陽気なテンションでウィンクする都会派のウマ娘にスズカは相槌を打つ。
「なんてったって、今日の逃げウマはアタシとアナタだもんね。それで、今日はやっぱりアナタが先?」
「えっ?」
先、とはなんだろう――というスズカの顔を見て、ミドルセクスドライブは両手を広げてみせた。
「そりゃあ、だってアタシたちふたりでロスするくらいなら、打ち合わせでもしたほうがいいデショ。そういうの、ニッポンにはないの?」
「ああ……えっと」
作戦が同じ者同士やマークすべき相手がいる時などは、ライバルであっても途中まで協力し合うことはある。残り200メートルまでは味方――そういう考えだ。それもまた、出し抜かれることもあるが。
しかし、スズカにはそういった駆け引きはほとんどしたことがない。

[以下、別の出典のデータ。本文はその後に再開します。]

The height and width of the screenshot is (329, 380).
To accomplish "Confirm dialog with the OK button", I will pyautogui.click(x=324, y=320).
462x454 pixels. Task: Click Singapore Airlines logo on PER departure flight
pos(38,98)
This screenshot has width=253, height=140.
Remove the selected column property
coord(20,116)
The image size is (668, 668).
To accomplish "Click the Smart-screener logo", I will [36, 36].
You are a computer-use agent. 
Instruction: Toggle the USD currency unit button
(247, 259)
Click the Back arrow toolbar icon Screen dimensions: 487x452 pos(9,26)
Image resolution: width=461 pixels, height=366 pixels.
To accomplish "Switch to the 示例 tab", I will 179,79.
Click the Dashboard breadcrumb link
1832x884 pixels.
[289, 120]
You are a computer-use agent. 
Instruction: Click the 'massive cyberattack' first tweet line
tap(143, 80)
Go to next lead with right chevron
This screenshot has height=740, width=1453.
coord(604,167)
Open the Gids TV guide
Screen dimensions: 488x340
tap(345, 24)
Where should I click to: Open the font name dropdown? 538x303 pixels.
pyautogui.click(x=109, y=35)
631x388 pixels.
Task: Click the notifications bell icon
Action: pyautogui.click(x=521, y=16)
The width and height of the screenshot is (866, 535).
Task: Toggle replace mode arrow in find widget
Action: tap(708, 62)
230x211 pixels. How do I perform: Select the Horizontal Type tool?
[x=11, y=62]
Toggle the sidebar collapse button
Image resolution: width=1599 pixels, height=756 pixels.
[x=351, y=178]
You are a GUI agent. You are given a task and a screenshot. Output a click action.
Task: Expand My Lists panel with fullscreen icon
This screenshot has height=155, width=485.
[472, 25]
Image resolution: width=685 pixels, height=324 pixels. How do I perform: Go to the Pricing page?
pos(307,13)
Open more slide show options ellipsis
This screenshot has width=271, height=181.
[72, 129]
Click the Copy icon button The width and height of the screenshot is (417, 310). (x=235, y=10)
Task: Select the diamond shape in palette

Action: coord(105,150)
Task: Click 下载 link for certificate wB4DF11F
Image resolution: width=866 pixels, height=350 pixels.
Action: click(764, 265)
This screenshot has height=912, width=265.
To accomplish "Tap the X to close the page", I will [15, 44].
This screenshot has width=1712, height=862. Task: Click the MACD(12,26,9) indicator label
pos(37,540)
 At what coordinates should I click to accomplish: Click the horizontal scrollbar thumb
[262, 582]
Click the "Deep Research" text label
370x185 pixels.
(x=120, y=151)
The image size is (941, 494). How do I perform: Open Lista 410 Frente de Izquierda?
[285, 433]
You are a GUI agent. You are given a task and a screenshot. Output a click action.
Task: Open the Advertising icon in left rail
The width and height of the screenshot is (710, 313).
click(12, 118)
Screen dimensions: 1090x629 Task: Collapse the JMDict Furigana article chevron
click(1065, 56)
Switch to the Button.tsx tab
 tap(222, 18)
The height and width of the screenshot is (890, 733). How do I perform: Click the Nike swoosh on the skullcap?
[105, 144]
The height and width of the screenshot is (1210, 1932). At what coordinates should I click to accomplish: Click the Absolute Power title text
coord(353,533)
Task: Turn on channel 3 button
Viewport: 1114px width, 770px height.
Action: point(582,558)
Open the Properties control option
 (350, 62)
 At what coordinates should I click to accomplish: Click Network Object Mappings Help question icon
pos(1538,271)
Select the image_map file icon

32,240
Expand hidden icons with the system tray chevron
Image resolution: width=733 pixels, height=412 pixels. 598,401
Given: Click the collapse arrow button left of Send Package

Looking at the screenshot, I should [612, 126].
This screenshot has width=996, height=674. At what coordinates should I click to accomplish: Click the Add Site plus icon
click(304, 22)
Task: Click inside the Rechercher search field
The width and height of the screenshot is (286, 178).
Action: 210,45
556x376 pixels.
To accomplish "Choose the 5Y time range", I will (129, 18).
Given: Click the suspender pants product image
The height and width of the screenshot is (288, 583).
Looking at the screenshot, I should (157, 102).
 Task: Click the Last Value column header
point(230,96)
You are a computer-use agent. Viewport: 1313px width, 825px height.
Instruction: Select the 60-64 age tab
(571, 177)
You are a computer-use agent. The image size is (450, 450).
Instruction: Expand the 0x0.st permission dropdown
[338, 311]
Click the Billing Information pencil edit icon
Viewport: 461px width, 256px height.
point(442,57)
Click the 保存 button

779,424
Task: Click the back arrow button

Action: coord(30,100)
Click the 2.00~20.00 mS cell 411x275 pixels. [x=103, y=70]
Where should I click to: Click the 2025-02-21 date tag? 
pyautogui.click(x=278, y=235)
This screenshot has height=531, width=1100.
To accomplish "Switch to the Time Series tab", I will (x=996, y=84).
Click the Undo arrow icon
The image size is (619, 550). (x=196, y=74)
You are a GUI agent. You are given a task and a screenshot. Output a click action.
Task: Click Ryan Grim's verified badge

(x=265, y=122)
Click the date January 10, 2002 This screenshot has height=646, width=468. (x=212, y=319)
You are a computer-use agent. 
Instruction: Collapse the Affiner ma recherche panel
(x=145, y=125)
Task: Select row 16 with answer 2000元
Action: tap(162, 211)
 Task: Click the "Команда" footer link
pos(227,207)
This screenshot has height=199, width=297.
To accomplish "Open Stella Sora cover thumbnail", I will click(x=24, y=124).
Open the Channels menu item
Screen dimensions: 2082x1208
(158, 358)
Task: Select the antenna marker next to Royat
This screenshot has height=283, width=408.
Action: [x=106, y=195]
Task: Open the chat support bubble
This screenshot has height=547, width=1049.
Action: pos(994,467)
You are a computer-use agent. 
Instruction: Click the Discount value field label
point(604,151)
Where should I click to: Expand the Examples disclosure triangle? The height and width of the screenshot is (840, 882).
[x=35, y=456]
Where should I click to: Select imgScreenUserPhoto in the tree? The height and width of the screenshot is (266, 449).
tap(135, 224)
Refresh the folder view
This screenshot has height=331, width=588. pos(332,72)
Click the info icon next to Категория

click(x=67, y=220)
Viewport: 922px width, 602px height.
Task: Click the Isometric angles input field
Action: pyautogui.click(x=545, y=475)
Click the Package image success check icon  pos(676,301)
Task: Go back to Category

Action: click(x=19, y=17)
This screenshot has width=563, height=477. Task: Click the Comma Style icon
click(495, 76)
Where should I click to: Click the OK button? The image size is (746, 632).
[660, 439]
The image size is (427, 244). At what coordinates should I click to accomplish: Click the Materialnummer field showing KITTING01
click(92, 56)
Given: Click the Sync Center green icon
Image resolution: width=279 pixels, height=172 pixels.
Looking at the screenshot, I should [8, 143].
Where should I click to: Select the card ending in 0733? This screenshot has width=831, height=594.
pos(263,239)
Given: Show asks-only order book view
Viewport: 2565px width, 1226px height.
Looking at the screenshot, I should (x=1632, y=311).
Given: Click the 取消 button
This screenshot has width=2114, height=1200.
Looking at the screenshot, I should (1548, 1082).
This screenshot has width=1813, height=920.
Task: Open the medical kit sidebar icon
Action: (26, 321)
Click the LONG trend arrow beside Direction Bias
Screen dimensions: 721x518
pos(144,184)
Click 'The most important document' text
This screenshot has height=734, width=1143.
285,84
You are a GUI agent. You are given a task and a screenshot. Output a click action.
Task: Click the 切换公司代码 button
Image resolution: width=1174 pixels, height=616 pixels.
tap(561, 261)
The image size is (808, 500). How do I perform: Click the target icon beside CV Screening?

常に先頭で走り続ければいいという大逃げだからだ。
「オーケー、そうだとは思ってたワ」
ミドルセクスドライブもスズカの大逃げは承知している。気を悪くした風もなく大げさに肩をすくめた。
「風よけに使ってあげる。シーユー」
手を振り、ウィンクをしてミドルセクスドライブは後ろで怖い顔をしているヤグリーのほうへ歩いていった。
ヤグリーの勝負服は黒い探鉱帽に前が赤、後ろが黒の作業服に似たジャケットを着ていた。両脇から斜め下に金色の線が二本入っている。膝下までの青いジーンズにゴツい蹄鉄シューズを履いていた。腰にくくられているのはオリーブの枝だろうか。
見ていたスズカの背中を誰かの手のひらが触った。
「っ!」
「あ、ごめんなさい」
驚いて振り返ると、そこには褐色の肌にカフタンと言われるトルコ衣装に似た勝負服のウマ娘が、やはり驚いた顔で立っていた。
「あなた、マンダー?」
「はい。あの、また落とし物ですよ」
くすりと笑いながらマンダーが差し出した手にはスズカの靴に使われているリボンが乗っていた。
「本当だわ、ごめんなさい。ちょっと直してくるわ」
勝負服の乱れたウマ娘はレースも乱れる――日本ではそう言われるほど勝負服の取り扱いには厳しい。アメリカではどうだかわからないが、慣習づけられたことなのでスズカは一度コースを出て着かえ直すことにした。
十分に離れたスズカにまた手を振るマンダーの呟きは誰の耳にも入らなかった。